> [Problem requirements]:
From the records below, copy each line that contains the string "Instruction" and leave out all other lines.
● ● ● ● ● ● ●
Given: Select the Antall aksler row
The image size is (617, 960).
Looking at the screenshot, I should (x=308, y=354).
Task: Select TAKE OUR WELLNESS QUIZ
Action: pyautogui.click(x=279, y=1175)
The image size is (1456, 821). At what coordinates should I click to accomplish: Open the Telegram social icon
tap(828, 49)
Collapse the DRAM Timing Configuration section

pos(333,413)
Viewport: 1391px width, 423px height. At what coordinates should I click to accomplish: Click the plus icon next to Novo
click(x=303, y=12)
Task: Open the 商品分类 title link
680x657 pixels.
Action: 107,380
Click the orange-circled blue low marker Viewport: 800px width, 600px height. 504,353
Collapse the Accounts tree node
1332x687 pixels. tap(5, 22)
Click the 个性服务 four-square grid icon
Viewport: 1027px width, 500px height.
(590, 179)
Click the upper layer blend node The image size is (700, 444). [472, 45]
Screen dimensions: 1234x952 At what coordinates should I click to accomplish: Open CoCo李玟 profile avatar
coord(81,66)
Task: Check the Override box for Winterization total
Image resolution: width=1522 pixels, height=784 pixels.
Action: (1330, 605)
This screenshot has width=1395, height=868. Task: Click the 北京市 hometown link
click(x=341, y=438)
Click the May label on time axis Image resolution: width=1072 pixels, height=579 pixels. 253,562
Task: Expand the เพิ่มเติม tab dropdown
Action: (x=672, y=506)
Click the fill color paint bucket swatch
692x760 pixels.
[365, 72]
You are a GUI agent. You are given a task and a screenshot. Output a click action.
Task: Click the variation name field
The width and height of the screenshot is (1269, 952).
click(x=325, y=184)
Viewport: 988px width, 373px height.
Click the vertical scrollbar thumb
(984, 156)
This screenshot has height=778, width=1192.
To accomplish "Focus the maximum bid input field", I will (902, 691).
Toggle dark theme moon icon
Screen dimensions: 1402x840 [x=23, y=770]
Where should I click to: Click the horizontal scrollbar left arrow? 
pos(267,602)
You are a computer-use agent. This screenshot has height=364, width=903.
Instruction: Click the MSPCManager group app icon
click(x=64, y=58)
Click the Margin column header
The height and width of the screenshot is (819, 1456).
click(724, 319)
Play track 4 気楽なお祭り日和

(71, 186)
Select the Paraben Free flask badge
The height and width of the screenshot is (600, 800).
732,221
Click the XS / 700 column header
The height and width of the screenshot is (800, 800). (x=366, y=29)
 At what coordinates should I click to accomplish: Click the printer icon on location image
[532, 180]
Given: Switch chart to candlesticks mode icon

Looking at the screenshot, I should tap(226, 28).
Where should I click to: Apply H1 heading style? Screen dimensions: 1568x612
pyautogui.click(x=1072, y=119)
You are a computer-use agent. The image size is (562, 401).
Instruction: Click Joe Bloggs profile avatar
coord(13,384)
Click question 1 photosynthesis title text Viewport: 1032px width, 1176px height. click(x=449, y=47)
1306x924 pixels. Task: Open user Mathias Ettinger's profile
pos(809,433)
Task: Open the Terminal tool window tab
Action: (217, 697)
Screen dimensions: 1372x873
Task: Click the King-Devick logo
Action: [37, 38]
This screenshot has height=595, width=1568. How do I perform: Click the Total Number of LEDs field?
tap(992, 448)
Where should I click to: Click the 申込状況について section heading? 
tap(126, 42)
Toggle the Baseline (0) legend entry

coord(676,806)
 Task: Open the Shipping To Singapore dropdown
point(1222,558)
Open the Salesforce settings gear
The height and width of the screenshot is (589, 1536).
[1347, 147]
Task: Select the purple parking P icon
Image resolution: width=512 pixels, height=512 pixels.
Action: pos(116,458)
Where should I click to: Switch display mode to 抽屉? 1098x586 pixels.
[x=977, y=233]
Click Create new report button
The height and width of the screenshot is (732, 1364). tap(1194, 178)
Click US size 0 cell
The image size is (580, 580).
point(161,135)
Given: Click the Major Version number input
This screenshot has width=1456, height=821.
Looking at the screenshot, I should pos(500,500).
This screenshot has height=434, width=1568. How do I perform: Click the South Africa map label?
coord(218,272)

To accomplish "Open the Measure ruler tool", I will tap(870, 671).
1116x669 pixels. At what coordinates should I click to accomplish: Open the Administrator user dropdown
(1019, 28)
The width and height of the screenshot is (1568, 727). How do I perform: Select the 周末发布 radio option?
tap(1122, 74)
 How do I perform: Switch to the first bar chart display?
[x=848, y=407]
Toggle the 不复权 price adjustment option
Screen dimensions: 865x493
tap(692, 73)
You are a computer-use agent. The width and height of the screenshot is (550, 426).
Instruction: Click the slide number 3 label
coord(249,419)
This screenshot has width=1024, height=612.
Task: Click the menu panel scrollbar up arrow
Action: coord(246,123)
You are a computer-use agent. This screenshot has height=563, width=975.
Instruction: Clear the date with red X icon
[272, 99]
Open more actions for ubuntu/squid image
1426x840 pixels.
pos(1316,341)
● ● ● ● ● ● ●
> [Finished exercise]:
Instruction: Click the MSPCManager group app icon
Instruction: Click Joe Bloggs profile avatar
Instruction: Click the slide number 3 label
Instruction: Clear the date with red X icon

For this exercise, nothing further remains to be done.